Work to be completed:
Without adding or dropping anything, copy the entries below.

Stored items:
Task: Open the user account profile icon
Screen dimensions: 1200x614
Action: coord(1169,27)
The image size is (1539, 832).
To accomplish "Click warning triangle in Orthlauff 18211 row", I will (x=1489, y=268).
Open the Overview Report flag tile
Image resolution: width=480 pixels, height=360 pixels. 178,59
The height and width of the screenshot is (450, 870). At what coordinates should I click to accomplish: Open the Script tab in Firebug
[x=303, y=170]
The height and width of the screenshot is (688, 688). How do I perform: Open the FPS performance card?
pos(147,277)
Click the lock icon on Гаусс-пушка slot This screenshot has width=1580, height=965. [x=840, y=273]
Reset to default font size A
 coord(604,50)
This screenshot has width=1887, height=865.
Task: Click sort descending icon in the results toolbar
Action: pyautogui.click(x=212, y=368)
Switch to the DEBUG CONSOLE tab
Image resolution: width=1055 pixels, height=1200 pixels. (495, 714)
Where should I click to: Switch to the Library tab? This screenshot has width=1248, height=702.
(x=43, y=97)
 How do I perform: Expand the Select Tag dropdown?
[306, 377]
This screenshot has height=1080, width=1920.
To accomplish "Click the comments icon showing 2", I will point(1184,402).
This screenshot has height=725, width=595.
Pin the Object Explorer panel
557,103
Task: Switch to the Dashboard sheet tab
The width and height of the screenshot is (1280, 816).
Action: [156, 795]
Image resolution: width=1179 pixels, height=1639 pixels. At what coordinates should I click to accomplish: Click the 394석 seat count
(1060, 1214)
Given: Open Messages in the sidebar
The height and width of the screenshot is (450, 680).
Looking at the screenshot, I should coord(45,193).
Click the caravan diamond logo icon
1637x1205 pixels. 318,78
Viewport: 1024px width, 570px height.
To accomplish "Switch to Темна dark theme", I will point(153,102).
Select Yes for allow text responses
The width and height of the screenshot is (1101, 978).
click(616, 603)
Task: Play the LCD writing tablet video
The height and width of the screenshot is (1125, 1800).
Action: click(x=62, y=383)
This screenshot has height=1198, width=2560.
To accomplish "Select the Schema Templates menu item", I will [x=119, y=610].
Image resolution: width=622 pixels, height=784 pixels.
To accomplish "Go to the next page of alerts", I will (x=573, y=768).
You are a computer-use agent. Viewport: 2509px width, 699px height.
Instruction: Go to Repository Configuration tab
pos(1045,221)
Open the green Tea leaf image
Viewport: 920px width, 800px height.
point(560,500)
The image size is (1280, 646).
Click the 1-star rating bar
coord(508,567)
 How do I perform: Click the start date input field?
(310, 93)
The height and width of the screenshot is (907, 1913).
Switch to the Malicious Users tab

Result for this task:
Task: Open the user account profile icon
Screen dimensions: 1200x614
Action: coord(1169,27)
The image size is (1539, 832).
To accomplish "Click warning triangle in Orthlauff 18211 row", I will (x=1489, y=268).
Open the Overview Report flag tile
Image resolution: width=480 pixels, height=360 pixels. 178,59
The height and width of the screenshot is (450, 870). At what coordinates should I click to accomplish: Open the Script tab in Firebug
[x=303, y=170]
The height and width of the screenshot is (688, 688). How do I perform: Open the FPS performance card?
pos(147,277)
Click the lock icon on Гаусс-пушка slot This screenshot has width=1580, height=965. [x=840, y=273]
Reset to default font size A
 coord(604,50)
This screenshot has width=1887, height=865.
Task: Click sort descending icon in the results toolbar
Action: pyautogui.click(x=212, y=368)
Switch to the DEBUG CONSOLE tab
Image resolution: width=1055 pixels, height=1200 pixels. (495, 714)
Where should I click to: Switch to the Library tab? This screenshot has width=1248, height=702.
(x=43, y=97)
 How do I perform: Expand the Select Tag dropdown?
[306, 377]
This screenshot has height=1080, width=1920.
To accomplish "Click the comments icon showing 2", I will point(1184,402).
This screenshot has height=725, width=595.
Pin the Object Explorer panel
557,103
Task: Switch to the Dashboard sheet tab
The width and height of the screenshot is (1280, 816).
Action: [156, 795]
Image resolution: width=1179 pixels, height=1639 pixels. At what coordinates should I click to accomplish: Click the 394석 seat count
(1060, 1214)
Given: Open Messages in the sidebar
The height and width of the screenshot is (450, 680).
Looking at the screenshot, I should coord(45,193).
Click the caravan diamond logo icon
1637x1205 pixels. 318,78
Viewport: 1024px width, 570px height.
To accomplish "Switch to Темна dark theme", I will point(153,102).
Select Yes for allow text responses
The width and height of the screenshot is (1101, 978).
click(616, 603)
Task: Play the LCD writing tablet video
The height and width of the screenshot is (1125, 1800).
Action: click(x=62, y=383)
This screenshot has height=1198, width=2560.
To accomplish "Select the Schema Templates menu item", I will [x=119, y=610].
Image resolution: width=622 pixels, height=784 pixels.
To accomplish "Go to the next page of alerts", I will (x=573, y=768).
You are a computer-use agent. Viewport: 2509px width, 699px height.
Instruction: Go to Repository Configuration tab
pos(1045,221)
Open the green Tea leaf image
Viewport: 920px width, 800px height.
point(560,500)
The image size is (1280, 646).
Click the 1-star rating bar
coord(508,567)
 How do I perform: Click the start date input field?
(310, 93)
The height and width of the screenshot is (907, 1913).
Switch to the Malicious Users tab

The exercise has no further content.